## start Source passage

Mainstay for decades, team romped way to 100 wins in 1992
The Double-A Braves played in Greenville from 1984-2004, smashing records with a Javy Lopez-led club in 1992.
@JoshJacksonMiLB
January 4, 2021

Any Minor League franchise that sticks around for a while is bound to run into a good season or two, maybe even a championship. For the Greenville Braves, though, the 1992 campaign was more a matter of alchemy than statistical probability. “It was an unbelievable team we had from the

Any Minor League franchise that sticks around for a while is bound to run into a good season or two, maybe even a championship. For the Greenville Braves, though, the 1992 campaign was more a matter of alchemy than statistical probability.

“It was an unbelievable team we had from the beginning of the season all the way until the end,” said Javy Lopez, who played 115 games for the Braves' Double-A affiliate in a Southern League MVP effort before debuting with Atlanta in September. “But I would say it wasn’t until [after] the first quarter of the season when we kind of realized we had a special team.”

## end Source passage
## start Information given

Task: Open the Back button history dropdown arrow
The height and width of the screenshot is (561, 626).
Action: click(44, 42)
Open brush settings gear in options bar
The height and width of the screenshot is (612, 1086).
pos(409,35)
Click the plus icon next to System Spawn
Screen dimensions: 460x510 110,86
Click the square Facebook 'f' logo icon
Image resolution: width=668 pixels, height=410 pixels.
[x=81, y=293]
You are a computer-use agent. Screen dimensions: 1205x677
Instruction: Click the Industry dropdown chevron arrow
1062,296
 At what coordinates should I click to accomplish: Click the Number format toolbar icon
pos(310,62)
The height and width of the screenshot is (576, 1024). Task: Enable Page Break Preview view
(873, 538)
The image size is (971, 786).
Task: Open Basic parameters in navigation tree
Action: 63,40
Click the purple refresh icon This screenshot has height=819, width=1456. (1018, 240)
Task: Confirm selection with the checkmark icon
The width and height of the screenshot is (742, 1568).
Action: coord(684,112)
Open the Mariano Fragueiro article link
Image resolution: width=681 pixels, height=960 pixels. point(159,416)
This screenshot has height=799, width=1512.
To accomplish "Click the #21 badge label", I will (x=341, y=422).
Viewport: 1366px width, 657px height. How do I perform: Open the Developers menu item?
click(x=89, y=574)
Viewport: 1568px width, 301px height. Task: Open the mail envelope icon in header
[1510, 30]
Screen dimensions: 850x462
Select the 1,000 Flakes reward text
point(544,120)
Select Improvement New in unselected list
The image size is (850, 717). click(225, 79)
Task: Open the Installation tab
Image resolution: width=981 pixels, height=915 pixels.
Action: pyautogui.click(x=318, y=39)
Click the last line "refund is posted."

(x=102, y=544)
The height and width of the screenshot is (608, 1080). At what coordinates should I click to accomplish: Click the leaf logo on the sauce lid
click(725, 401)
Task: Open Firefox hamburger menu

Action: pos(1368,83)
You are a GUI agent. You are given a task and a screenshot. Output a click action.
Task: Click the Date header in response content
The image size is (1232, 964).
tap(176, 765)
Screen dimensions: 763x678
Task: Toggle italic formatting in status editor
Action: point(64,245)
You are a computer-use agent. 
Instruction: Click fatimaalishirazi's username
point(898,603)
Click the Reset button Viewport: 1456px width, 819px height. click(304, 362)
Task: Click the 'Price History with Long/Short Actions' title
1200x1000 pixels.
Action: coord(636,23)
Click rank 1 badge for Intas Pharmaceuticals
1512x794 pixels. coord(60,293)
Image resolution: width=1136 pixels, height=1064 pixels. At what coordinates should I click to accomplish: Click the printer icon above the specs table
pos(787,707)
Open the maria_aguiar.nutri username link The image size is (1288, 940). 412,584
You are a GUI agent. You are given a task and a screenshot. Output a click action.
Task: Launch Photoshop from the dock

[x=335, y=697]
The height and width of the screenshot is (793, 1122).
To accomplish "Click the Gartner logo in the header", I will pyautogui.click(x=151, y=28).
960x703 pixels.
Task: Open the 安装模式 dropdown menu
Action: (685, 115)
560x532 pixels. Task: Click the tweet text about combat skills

## end Information given

_Objective A_.
Switch "Photoshop" to "Illustrator" in the records, and write out the stretch from the line containing "Screen dimensions: 850x462" through the end of the records with nothing else changed.
_Objective B_.
Carry on the article about the 1992 Greenville Braves from where it stops.
The article and the records are independent of each other.

_Exercise answer A_.
Screen dimensions: 850x462
Select the 1,000 Flakes reward text
point(544,120)
Select Improvement New in unselected list
The image size is (850, 717). click(225, 79)
Task: Open the Installation tab
Image resolution: width=981 pixels, height=915 pixels.
Action: pyautogui.click(x=318, y=39)
Click the last line "refund is posted."

(x=102, y=544)
The height and width of the screenshot is (608, 1080). At what coordinates should I click to accomplish: Click the leaf logo on the sauce lid
click(725, 401)
Task: Open Firefox hamburger menu

Action: pos(1368,83)
You are a GUI agent. You are given a task and a screenshot. Output a click action.
Task: Click the Date header in response content
The image size is (1232, 964).
tap(176, 765)
Screen dimensions: 763x678
Task: Toggle italic formatting in status editor
Action: point(64,245)
You are a computer-use agent. 
Instruction: Click fatimaalishirazi's username
point(898,603)
Click the Reset button Viewport: 1456px width, 819px height. click(304, 362)
Task: Click the 'Price History with Long/Short Actions' title
1200x1000 pixels.
Action: coord(636,23)
Click rank 1 badge for Intas Pharmaceuticals
1512x794 pixels. coord(60,293)
Image resolution: width=1136 pixels, height=1064 pixels. At what coordinates should I click to accomplish: Click the printer icon above the specs table
pos(787,707)
Open the maria_aguiar.nutri username link The image size is (1288, 940). 412,584
You are a GUI agent. You are given a task and a screenshot. Output a click action.
Task: Launch Illustrator from the dock

[x=335, y=697]
The height and width of the screenshot is (793, 1122).
To accomplish "Click the Gartner logo in the header", I will pyautogui.click(x=151, y=28).
960x703 pixels.
Task: Open the 安装模式 dropdown menu
Action: (685, 115)
560x532 pixels. Task: Click the tweet text about combat skills

_Exercise answer B_.
The pitching staff was made up mostly of names forgotten by the baseball world three decades later, but the young hurlers turned in results appropriate for the organization that featured a National League-best staff led by Tom Glavine and John Smoltz. Some of the team’s best hitters were players who wound up with brief or marginal big league careers. On the other hand, Greenville had a couple prospects – Lopez included -- who helped Atlanta maintain dominance throughout the mid- and late-'90s. Whatever their respective destinies, these players formed a team that went 100-43 to win its division by 30 games before cruising to an SL title.

On the way to setting league records for wins, shutouts (24), and best road record (50-23), the '92 Greenville Braves led the loop in ERA (2.64 – the only team under 3.00), WHIP (1.151) and strikeouts (1,010), as well as batting average (.266), on-base-percentage (.340), slugging percentage (.422), runs (709), hits (1,258), home runs (130 – the only team with more than 104) and so on and so forth.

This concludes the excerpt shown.